Fifty-three percent of Espita’s 70 one- and two-star Yelp reviews talk about the food being overpriced. Most are from 2016, when the restaurant opened with a different chef. Current Executive Chef Robert Aikens joined the team in the summer of 2017. “I literally just paid $18 for 3 of the smallest ‘tacos’ I’ve ever had. No side either. Seriously? This place is so pretentious it is almost funny,” wrote David D. “Why is [it] that nowadays all the new Mexican/Latin restaurants in D.C. are so pretentious? Is it that hard to serve dishes that people are familiar with and have reasonable prices?” PC K. asks.
Even $3 is too much for customers at El Sol and Mezcalero, where tacos range from $2.75 to $3.50. “A lot of people complain about the price being too high,” owner Alfredo Solis says.
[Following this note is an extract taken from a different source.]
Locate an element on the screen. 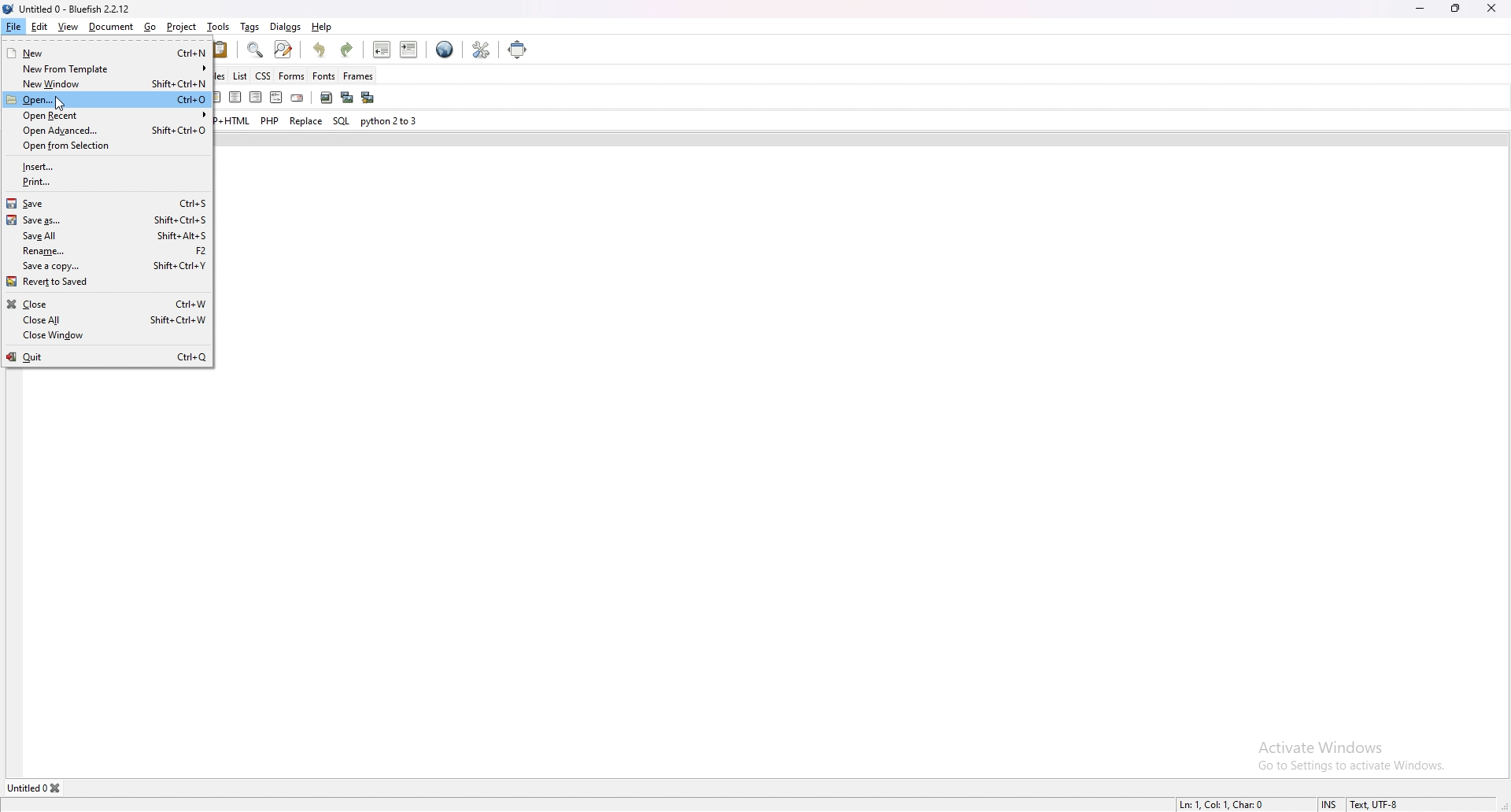 This screenshot has height=812, width=1511. Ctr+Q | is located at coordinates (193, 357).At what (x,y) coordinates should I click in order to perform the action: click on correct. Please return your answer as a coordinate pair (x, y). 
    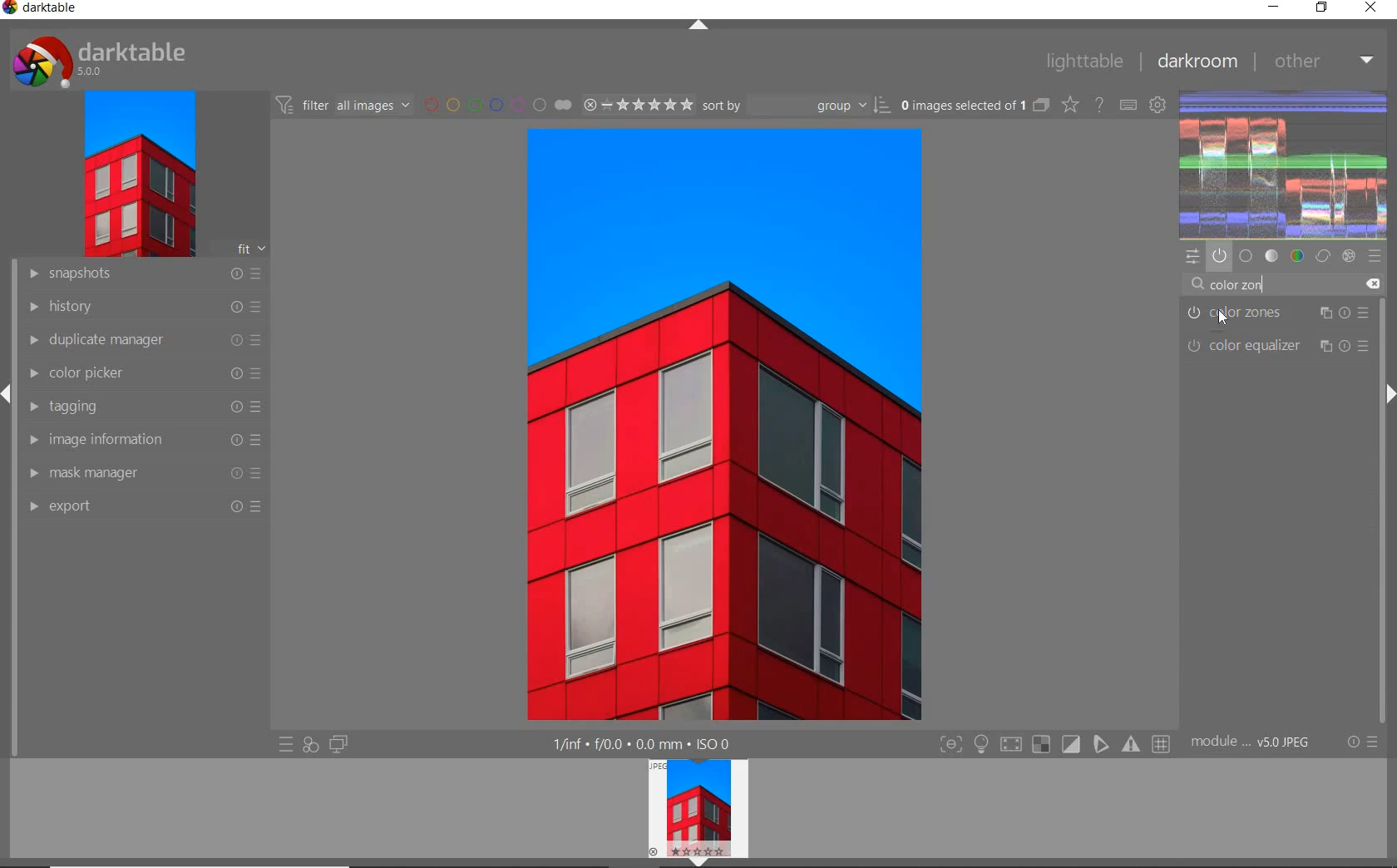
    Looking at the image, I should click on (1323, 257).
He keeps prices low to be competitive even though he makes almost everything from scratch. “I don’t want to make a lot of money—I just want to pay my employees and my rent,” he says.
Phillips and Solis are frustrated by the assumption that Mexican food has to be cheap no matter how much a chef spends on ingredients or how much an operator shells out for labor or rent. While other immigrant cuisines have diversified to offer meals at a variety of price points, customers expect Mexican food to remain cheap.
Phillips points to Italian cuisine as an example of this dichotomy. The same diners who order $9 dishes of purchased linguini and marinara sauce at a casual place like Dupont Italian Kitchen don’t blink about paying $18 at The Red Hen for house-made pasta swirled with premium ingredients on special occasions.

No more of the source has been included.